*** Opening of Records for processing ***

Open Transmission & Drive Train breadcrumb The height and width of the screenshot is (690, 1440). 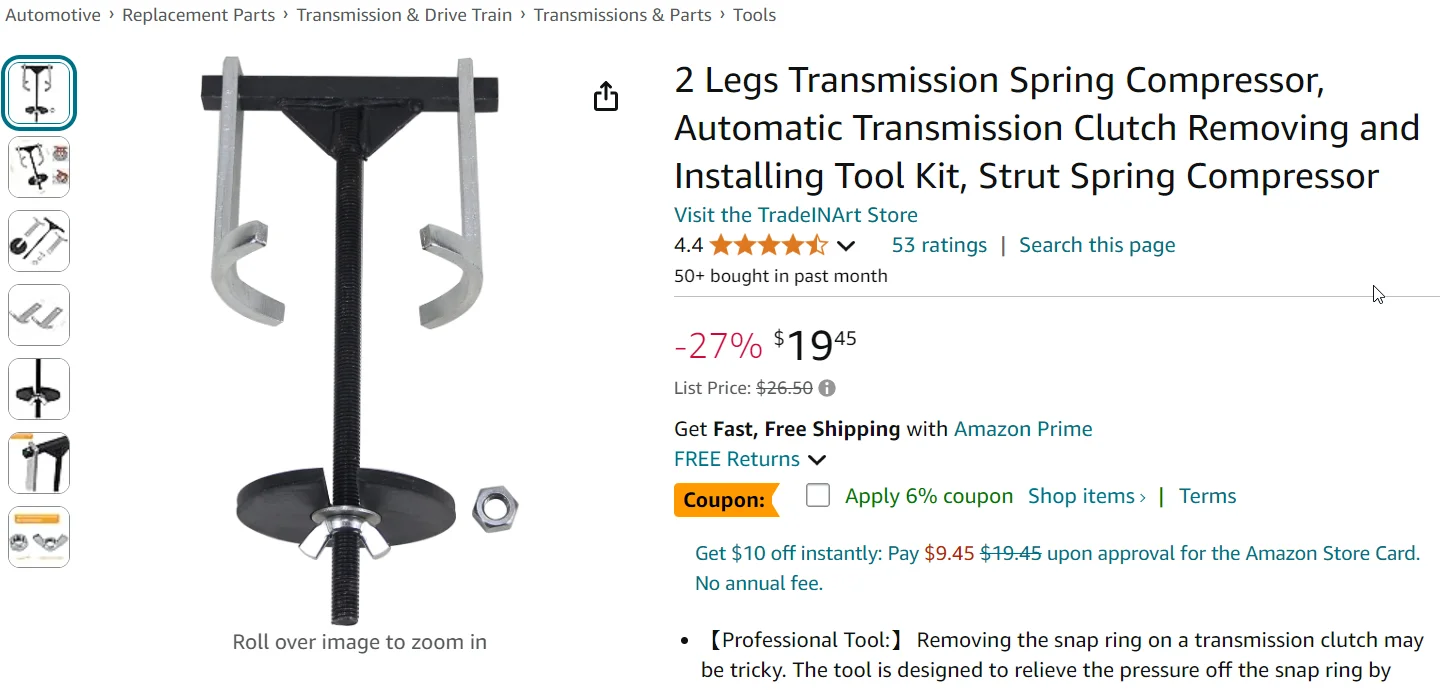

*** Close of Records for processing ***
*** Opening of Records for processing ***

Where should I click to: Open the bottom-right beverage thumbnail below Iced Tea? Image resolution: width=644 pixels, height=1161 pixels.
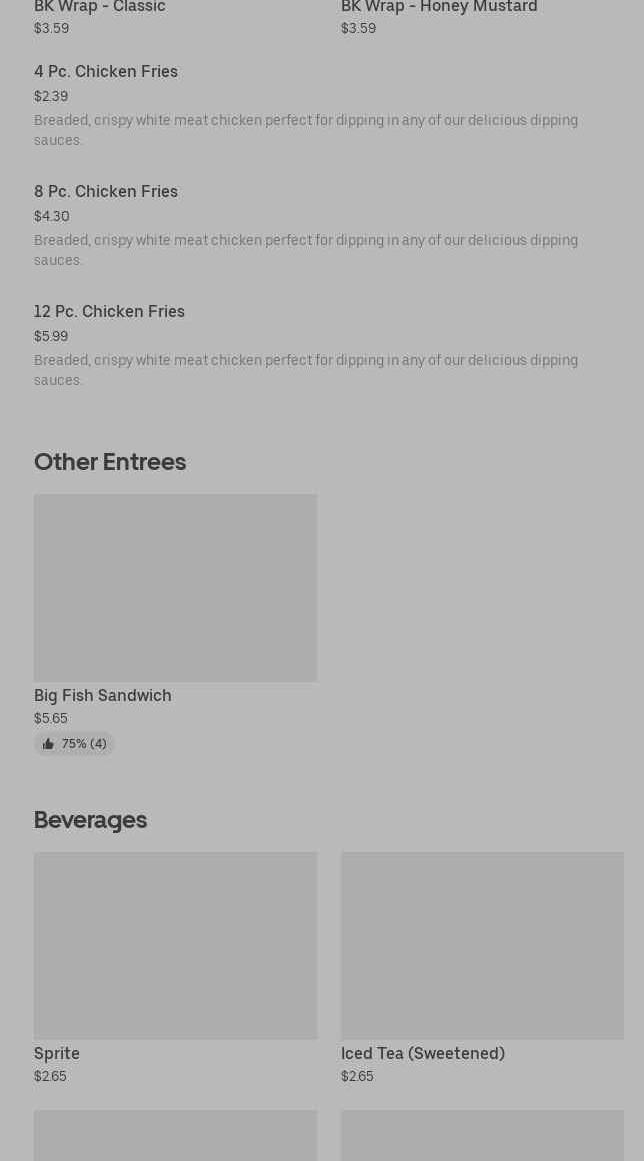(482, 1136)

*** Close of Records for processing ***
*** Opening of Records for processing ***

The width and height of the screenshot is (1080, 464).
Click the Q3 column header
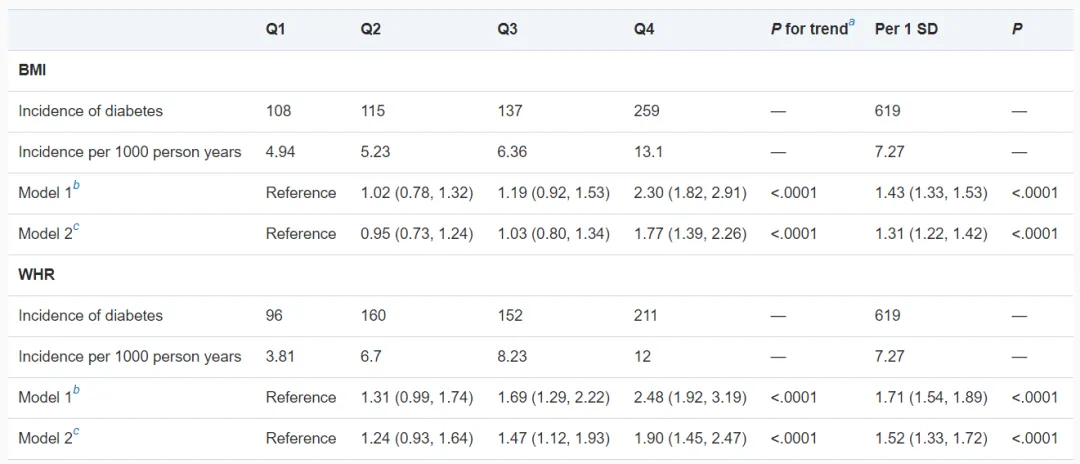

*** Close of Records for processing ***

What to do = Out of the data above, set down the lines from the one with "The width and" to the one with "Click the Q3 column header", both included, exactly as written and with no additions.

Task answer =
The width and height of the screenshot is (1080, 464).
Click the Q3 column header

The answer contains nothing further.